Faltaba como media hora para llegar al lugar deseado donde repondría mis fuerzas antes de continuar la escalada. Los cipreses circundan una vieja ermita, y muy cerquita, junto a un pino frondoso, sabía de un manantial que a través de una vieja teja, algo rota, un hilillo de agua fresca me serviría para llenar la botella y continuar mi camino hacia lo alto del cerro. Pero antes era cuestión de recuperar las fuerzas. El ascenso iba a resultar bastante fatigoso y el agua sola, hace camino, pero nunca hacia arriba.
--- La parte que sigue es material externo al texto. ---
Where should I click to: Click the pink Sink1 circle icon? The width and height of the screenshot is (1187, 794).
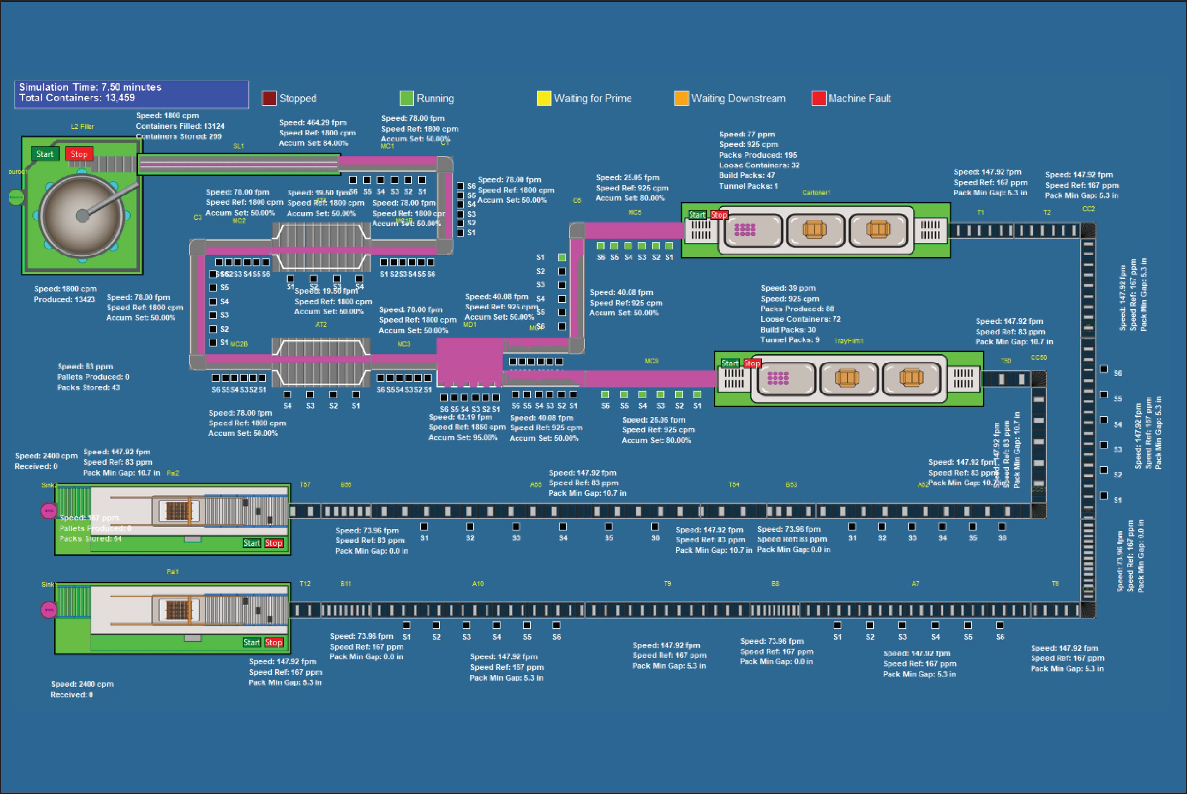[x=49, y=610]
Nada como un buen bocado al pan con chorizo que entraría justo al sitio que me pedía el cuerpo, el motor de mis ánimos, ayudado con el agua que manaba de la fuente.

 

El Sol cumplía con su obligación, pero el resguardo del pinar lo dejaba en ridículo. Escruté la mirada en los alrededores y todo me resultó familiar, acostumbrado al campo de tonos distintos lleno de encantos permanentes. Sabía de las chumberas, como también de las moras silvestres tantas veces encontradas al pie de los caminos. Conocía de su mala ensaña por sus púas, que si estaban dispuestas a defenderse de quienes querían robar sus frutos, no eran estos sus hijos más queridos, pues allí se pudrirían, entre sus brazos espinosos, abandonados por el padre arbusto. Ciertamente, luchar contra aquellas enredaderas llenas de resortes y ataques inesperados, me producía cierta cólera, porque cuanto más confiado estaba en llenar mi morral, mayores eran los latigazos sobre mis brazos desnudos rubricados con rasguños de sangre.

 

Pero aquella mañana no fue el Sol quien iluminó mis ojos. Más fue, la agradable sorpresa de un pequeño arbolito a cuatro pasos de una piedra vestida de musgo, lleno de hojas de verde vivo, brillantes, y repleto de frutos rojos de piel cubierta de granitos, agradables al tacto y de fácil y cómoda recolección. Nada que ver con la agresividad de la zarzamora.

 

¡Narices con aquello de que todos nacemos iguales!  Quizá sea cierto, que en seis días nacimos todos de la misma mano, pero ésta no estuvo siempre en las mismas condiciones. Quizá por aquello de “los renglones torcidos de Dios”, pero ahí está justo su grandeza.

 

Está claro que el séptimo día de descanso fue necesario; y pese a ello no siempre hacemos las cosas bien, lo que nos obliga a constantes esfuerzos, o al recurso de nuestra personal creatividad. Por ello, ser diferentes es el mejor estimulo que nos brinda la naturaleza, pues de ser todos iguales, nada sabríamos ni de las moras, ni de los higos chumbos, ni siquiera de los madroños.